First, let’s examine the green roof, basically a large planting box whose shallow soil and native plants filter and reduce the flow of rainwater runoff. Unchecked, this runoff would erode the soil around the building and become a source of NPS pollution. After leaving the “planting box,” rain flows through a root barrier to a special mat that diverts the water into a downspout system. This water then flows into one of two other “green features”: the ornamental pond reservoir used to water the surrounding landscaping and a cistern consisting of three 750-gallon tanks. The stored water from this cistern is used to flush the center’s toilets.

In many rural areas, human waste from toilets flows into streams through open pipes or is released into a septic tank/drainage field system. Either of these waste disposal methods can cause NPS pollution. At Bernheim this problem is resolved through the use of a peat filtration system that cleans wastewater. Peat moss within the tanks serves as a home for microscopic organisms that consume human waste and clean the water.

The water that leaves this system is used to irrigate the native plants in Bernheim’s greenhouses. Bernheim’s use of these native plants in restoration projects is another way of conserving water. Native plants require less watering because they are better suited to Kentucky’s climate than exotic or non-native species.

A rain garden is used to help control NPS pollution from the Visitor Center grounds. Located in a depression, the rain garden is a small wetland area where native plants such as silky dogwoods, papaws, sedges, and rushes naturally control and filter rain runoff.

Additional causes of NPS pollution are the oil and gasoline contaminants that leak from cars and other vehicles. To keep these pollutants from damaging the park’s watershed, Bernheim uses mycoremediation. At the lower end of the slanted parking lot, thick wood mulch covers the ground and provides a growing bed for oyster mushrooms (the prefix “myco” refers to fungi such as mushrooms). The mulch captures and absorbs water runoff from the parking lot, and the mushroom mycelia then go to work breaking down oil and gasoline contaminants (complex hydrocarbons) into less harmful molecules.

Not only do these features allow Bernheim Arboretum and Research Forest to prevent non-point-source pollution and conserve water, they also save the park money by reducing its reliance on municipal water supplies.

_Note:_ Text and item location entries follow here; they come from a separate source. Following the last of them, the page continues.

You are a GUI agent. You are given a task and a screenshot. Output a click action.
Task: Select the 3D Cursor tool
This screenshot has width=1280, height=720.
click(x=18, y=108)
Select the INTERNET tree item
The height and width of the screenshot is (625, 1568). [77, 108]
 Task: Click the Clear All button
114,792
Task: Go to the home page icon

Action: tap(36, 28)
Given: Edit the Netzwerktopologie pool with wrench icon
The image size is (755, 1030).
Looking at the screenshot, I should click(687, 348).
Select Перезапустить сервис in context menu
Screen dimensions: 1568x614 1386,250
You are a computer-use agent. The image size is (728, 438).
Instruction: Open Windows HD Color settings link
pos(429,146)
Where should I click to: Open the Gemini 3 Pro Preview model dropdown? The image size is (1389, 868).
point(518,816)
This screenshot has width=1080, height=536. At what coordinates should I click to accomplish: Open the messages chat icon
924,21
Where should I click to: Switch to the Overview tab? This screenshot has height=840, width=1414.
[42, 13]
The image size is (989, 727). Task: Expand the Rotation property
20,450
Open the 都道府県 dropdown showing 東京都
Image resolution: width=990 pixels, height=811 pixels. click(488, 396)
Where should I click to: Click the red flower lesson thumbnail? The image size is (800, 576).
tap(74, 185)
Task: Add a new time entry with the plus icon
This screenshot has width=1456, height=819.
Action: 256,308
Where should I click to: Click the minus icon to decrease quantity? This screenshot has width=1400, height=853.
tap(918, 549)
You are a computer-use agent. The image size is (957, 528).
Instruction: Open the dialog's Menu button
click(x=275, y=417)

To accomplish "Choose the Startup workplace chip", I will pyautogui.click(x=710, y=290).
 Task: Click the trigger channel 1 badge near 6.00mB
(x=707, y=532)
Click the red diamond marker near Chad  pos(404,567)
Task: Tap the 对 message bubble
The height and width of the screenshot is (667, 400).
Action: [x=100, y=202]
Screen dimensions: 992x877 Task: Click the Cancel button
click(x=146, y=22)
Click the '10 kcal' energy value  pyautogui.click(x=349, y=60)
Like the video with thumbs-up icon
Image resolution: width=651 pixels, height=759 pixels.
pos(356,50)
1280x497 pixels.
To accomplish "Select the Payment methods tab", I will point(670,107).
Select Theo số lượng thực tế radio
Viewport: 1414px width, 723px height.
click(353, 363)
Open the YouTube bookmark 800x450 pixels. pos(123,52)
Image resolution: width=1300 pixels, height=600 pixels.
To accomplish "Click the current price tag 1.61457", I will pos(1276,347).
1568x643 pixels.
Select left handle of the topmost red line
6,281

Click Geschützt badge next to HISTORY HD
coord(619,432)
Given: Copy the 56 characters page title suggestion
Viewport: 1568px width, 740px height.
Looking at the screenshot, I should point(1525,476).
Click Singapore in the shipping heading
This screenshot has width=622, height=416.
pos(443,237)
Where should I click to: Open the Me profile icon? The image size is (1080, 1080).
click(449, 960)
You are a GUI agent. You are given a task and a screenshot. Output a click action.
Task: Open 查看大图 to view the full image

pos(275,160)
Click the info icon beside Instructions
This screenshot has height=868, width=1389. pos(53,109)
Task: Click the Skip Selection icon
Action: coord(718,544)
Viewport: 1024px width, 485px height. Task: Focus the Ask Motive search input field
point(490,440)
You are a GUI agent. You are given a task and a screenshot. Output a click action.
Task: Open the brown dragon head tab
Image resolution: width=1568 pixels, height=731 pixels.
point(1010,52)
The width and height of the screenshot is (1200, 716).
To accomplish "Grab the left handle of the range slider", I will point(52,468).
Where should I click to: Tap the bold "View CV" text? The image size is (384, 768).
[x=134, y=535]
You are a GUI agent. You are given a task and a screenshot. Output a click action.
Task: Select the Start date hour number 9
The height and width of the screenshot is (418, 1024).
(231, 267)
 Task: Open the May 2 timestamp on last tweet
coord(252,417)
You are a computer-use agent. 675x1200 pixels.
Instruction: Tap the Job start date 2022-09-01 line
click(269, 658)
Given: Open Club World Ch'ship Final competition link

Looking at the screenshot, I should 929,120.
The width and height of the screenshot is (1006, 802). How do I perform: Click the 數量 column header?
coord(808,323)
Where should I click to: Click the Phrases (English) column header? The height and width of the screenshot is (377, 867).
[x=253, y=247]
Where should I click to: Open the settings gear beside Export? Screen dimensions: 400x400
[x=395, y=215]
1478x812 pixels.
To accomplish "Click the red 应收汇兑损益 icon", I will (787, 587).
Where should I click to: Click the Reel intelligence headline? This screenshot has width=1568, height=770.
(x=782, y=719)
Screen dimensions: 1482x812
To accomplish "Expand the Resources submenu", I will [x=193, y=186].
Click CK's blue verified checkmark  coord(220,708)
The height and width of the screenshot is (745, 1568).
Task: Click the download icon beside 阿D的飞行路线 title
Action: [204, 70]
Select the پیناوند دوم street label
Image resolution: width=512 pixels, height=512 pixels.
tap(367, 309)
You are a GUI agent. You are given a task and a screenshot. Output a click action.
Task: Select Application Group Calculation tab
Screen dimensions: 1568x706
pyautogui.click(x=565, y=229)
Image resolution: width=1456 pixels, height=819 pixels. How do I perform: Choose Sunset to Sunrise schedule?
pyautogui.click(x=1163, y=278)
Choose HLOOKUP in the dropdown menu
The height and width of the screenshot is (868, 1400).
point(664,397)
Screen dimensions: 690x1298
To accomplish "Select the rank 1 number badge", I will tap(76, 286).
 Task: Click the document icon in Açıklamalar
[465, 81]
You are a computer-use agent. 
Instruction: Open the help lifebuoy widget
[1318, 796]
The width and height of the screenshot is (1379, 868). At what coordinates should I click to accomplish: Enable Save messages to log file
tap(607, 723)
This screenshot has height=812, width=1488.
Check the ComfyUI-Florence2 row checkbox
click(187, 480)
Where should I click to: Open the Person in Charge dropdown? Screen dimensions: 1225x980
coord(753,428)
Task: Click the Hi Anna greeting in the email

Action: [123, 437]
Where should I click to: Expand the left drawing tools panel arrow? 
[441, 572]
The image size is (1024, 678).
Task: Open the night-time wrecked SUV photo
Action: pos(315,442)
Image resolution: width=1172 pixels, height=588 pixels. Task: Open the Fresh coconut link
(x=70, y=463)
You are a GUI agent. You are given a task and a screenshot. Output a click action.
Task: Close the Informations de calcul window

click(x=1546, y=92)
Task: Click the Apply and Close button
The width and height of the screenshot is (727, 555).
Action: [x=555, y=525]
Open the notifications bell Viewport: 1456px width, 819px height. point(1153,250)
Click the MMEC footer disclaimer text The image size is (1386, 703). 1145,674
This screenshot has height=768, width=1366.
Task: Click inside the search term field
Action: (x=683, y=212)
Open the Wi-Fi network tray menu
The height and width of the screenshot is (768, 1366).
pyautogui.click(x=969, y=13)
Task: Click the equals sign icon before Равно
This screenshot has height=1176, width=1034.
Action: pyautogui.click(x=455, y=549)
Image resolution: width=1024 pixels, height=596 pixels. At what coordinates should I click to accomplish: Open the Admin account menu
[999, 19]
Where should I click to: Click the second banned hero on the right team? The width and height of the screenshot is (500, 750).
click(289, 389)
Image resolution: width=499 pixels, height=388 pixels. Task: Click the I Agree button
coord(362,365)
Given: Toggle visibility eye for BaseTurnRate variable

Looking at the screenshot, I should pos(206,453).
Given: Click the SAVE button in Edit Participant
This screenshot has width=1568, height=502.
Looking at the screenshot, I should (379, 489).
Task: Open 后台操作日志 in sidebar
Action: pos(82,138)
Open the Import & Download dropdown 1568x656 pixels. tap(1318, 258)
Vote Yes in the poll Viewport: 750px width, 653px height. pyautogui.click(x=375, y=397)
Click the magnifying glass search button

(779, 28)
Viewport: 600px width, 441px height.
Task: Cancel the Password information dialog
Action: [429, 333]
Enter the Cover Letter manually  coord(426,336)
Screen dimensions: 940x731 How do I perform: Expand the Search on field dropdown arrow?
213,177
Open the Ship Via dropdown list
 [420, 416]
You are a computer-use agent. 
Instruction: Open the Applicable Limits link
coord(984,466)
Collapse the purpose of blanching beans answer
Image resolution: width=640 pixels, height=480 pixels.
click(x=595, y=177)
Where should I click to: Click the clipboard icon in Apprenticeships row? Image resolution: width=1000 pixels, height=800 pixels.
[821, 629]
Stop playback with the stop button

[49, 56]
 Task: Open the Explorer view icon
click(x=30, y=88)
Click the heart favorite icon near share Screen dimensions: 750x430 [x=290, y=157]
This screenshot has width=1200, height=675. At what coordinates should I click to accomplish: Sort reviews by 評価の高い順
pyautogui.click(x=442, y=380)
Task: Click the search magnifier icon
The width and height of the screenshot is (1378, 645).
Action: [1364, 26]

All the “green” features at Bernheim are a result of putting the scientific method into action. For instance, to answer the questions “What type of growing media works best on green roofs?” and “What native plants will thrive in this media?,” park staff members continue to research different plants and growing media using experimental roof grids. This kind of research makes the park even more environmentally friendly, serves as a tool for educating the public, and provides data for environmental studies worldwide.


open Discussion Questions

  • What does the term “mycoremediation” mean?
  • Explain how the process is used to improve water quality.